Moreover, the two transparietal stitches at the two sides of the gastrotomy can be used to place adequate traction and countertraction to simplify the introduction of the endoscope. Finally, this technique reduces the peritoneal contamination resulting from the opening of the stomach into the abdominal cavity. As a matter of fact, when the stomach is pulled to the abdominal wall and the trocar is securely inserted into the stomach, the movements and the retraction of the endoscope do not contaminate the peritoneal cavity as it occurs if the endoscope is introduced directly into the stomach [8, 13, 14, 16]. Furthermore, in the described technique, the endoscope is never in contact with the peritoneal cavity during the whole procedure. The direct insertion of a trocar into the stomach to insert an endoscope has already be proposed by Salem et coll et by Bertin et coll [7, 11]. However, in these techniques, the trocar is secured to the stomach using one or two purse-strings, not allowing any sliding of the trocar if needed. By using two stitches kept in tension by forceps at the exterior of the abdomen, the surgeon can vary the position of the trocar in the stomach and the distance of the stomach from the abdominal wall, so facilitating the progression of the endoscope if needed. In conclusion, considering the increase in Roux-en-Y gastric bypass (RYGB) procedures and the correlated expected increase in gallstones formation, it can be assumed that surgeons will be called more and more frequently to face difficult clinical situations needing the access to the major papilla and biliary tree. Among the different options, the transgastric approach appears as a safe and reproducible technique, not needing specific tools or competences except skill in laparoscopic and endoscopic techniques.
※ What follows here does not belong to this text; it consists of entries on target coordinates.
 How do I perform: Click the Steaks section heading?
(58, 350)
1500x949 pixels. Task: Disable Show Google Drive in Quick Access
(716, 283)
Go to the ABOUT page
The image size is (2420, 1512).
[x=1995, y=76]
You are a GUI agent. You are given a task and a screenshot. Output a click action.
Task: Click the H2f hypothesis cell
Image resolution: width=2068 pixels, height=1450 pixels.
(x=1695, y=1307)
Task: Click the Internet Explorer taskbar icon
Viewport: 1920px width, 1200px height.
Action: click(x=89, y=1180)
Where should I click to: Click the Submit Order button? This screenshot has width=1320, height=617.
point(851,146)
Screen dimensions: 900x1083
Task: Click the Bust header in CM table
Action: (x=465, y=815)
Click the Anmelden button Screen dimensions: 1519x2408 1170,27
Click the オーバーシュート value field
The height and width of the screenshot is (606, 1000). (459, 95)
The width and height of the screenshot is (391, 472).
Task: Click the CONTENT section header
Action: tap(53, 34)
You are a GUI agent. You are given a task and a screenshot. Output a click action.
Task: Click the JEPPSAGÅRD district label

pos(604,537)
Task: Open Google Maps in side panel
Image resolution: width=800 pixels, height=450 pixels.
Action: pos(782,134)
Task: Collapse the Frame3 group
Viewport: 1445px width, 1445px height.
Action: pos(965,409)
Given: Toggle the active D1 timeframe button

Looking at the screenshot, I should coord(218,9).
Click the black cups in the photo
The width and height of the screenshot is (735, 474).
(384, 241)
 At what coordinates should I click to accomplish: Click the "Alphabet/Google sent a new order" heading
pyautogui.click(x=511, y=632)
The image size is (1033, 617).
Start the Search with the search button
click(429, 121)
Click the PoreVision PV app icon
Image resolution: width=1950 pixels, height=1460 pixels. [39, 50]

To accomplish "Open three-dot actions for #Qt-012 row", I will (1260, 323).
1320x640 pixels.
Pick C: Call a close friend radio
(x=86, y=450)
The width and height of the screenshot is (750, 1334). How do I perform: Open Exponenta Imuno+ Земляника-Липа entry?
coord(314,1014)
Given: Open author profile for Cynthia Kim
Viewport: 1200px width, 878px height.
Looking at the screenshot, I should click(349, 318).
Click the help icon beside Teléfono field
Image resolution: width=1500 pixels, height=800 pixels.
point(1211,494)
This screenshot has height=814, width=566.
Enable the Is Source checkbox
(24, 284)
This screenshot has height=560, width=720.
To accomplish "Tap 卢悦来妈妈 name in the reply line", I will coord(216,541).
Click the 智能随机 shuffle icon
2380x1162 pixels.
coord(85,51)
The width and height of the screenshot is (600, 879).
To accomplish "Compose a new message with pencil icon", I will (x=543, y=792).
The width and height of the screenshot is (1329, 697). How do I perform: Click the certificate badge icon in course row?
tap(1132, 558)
In patients with a past history of RYGB, the present technique allows us a standardized, safe, and reproducible access to the major papilla and the biliary tree by a transgastric access.

Statement of Informed Consent Informed consent to perform the procedure herein described was obtained from the patient. Statement of Human and Animal Rights—Ethical Approval For this type of study, formal consent is not required. Conflict of Interest The authors declare that there are no conflicts of interest.